Alpkit Foundation News

Save the Crayfish

By Col
09, Jul, 2019

Community Crayfish Crisis project in Devon to help save our native White-clawed Crayfish.

Devon communities are about to lose a piece of their natural heritage forever, with the White- clawed Crayfish at risk of extinction in less than five years. Recognised as endangered, it is a key species within the freshwater ecosystem and an indicator of high water quality. The UK's only native freshwater crayfish is in decline due to habit degradation and the introduction of the non-native North American Signal Crayfish which out-competes for food and brings disease from which it has no natural resistance. There are continued efforts to re-home the Crayfish in safe 'ark' sights, in order to save this native species.  

Carly Hobson from the Wild Planet Trust explains a little about the how they are working to prevent this. “We’ll galvanise communities around the River Culm, reconnect them to the beautiful complexity of our wild landscape and empower them to take stewardship of native species. We’ll train local people of all ages as citizen scientists to support and encourage them to get wet and muddy and generate excitement about our local environment. By working together to save this species on the verge of extinction we demonstrate hope and connection to our wild planet.”

As well as opening up volunteering opportunities through the year, with the associated benefits for individuals. The project will of course have a much wider impact as well.

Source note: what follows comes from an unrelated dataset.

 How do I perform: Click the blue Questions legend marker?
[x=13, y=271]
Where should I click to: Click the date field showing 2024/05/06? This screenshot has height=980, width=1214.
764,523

“We’re working closely with local landowners to identify at least 4 safe ark sites to re-home WC crayfish. Our partners the Blackdown Hills AONB have already done some incredible work spreading awareness and engaging local people schools landowners parish councils and businesses with the plight of the WC’s”

As part of the overall project the Alpkit Foundation will be helping fund two invertebrate surveys carried out by the volunteers to enable them to assess whether the ark sites would be suitable to re-home WC crayfish.

The Wild Planet Trust, formerly Whitley Wildlife Conservation Trust, supports conservation in the United Kingdom and overseas using funds generated by the people who visit the zoos and the expertise and dedication of its staff. Conservation projects are coordinated by the Field Conservation and Research Department based at Paignton Zoo.

UK conservation officer Tracey Hampston proudly shows off White -clawed Crayfish that needs our help.